- [Exercise passage]
Stay tuned for updates: The online versions of “All My Children” and “One Life to Live” may be dead for good this time. Jeff Kwatinetz’s Prospect Park Productions is said to be on the verge of announcement that they’re done. The company built a big studio in Stamford, Connecticut, fought with the local IATSE union people, as well as other unions. They produced around 40 or episodes of each show.
But throughout the run of the shows on Prospect Park’s Online Network, via Hulu, the production company had problems. They almost immediately cut back the run from four episodes a week to two per soap, claiming “research” said viewers couldn’t keep up with the pace. Prospect Park also conducted an unnecessary fiat war with ABC, which licensed the show to them. Prospect said they had trouble writing “One Life to Live” because ABC had killed off three of their characters on “General Hospital.”
This argument was ridiculous since soap fans know soap characters can be killed off on camera and return several days later. (See “SoapDish” Kevin Kline, Whoopi Goldberg and “I can’t write for a man who doesn’t have a head.”)

- [Tasks to complete]
(a) In the passage about the online soap revivals, how many weekly episodes per soap did Prospect Park cut the run down to?
(b) Carry the piece about the online "All My Children" and "One Life to Live" forward from its last sentence.

- [Dataset entries]
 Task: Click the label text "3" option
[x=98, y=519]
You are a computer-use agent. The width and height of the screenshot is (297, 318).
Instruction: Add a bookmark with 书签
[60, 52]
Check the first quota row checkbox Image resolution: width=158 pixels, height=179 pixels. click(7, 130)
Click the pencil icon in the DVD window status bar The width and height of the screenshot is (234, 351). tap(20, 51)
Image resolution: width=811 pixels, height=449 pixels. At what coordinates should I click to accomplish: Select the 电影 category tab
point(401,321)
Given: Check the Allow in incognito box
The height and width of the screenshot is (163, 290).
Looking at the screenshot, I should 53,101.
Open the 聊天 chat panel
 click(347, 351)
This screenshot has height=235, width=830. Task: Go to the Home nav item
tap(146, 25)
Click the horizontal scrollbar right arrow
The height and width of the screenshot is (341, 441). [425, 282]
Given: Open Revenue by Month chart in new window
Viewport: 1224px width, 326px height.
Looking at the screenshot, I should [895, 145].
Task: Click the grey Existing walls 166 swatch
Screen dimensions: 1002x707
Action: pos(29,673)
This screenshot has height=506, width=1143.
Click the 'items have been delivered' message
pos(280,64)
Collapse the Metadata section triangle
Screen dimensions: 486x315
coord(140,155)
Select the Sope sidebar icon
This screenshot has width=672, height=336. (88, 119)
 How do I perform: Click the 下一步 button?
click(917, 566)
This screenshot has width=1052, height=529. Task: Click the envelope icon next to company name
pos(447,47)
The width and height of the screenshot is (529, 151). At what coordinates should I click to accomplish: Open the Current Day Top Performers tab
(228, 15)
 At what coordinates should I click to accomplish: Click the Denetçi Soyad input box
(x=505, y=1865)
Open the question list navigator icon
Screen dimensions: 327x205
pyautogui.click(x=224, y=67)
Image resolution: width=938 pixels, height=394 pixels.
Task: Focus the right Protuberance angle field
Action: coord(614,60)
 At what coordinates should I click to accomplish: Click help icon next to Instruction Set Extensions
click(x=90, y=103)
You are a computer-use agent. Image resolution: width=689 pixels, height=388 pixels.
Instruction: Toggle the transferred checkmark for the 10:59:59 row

- [Responses]
(a) Two episodes a week per soap, down from four.

(b)
Once Prospect sued ABC it gave them an excuse to “shelve” “One Life to Live.” Now the word is that on Friday they will do the same with “All My Children.” A union insider said they’ve heard Prospect Park is pulling out entirely.
Kwatinetz has a long checkered history in showbiz, well chronicled by Google, including the downfall of his agency The Firm, its successor agency with Mike Ovitz, his brief management of Kelly Clarkson and Britney Spears, rehab, and his engagement to the later Brittany Murphy. (If he’d used any of those story lines for the soaps, they might have stayed on the air.)
Considering the ratings rebound of soaps, and the terrible ratings from their replacements, ABC would do well to reboot the shows at 30 minutes apiece. Their “General Hospital” is booming now.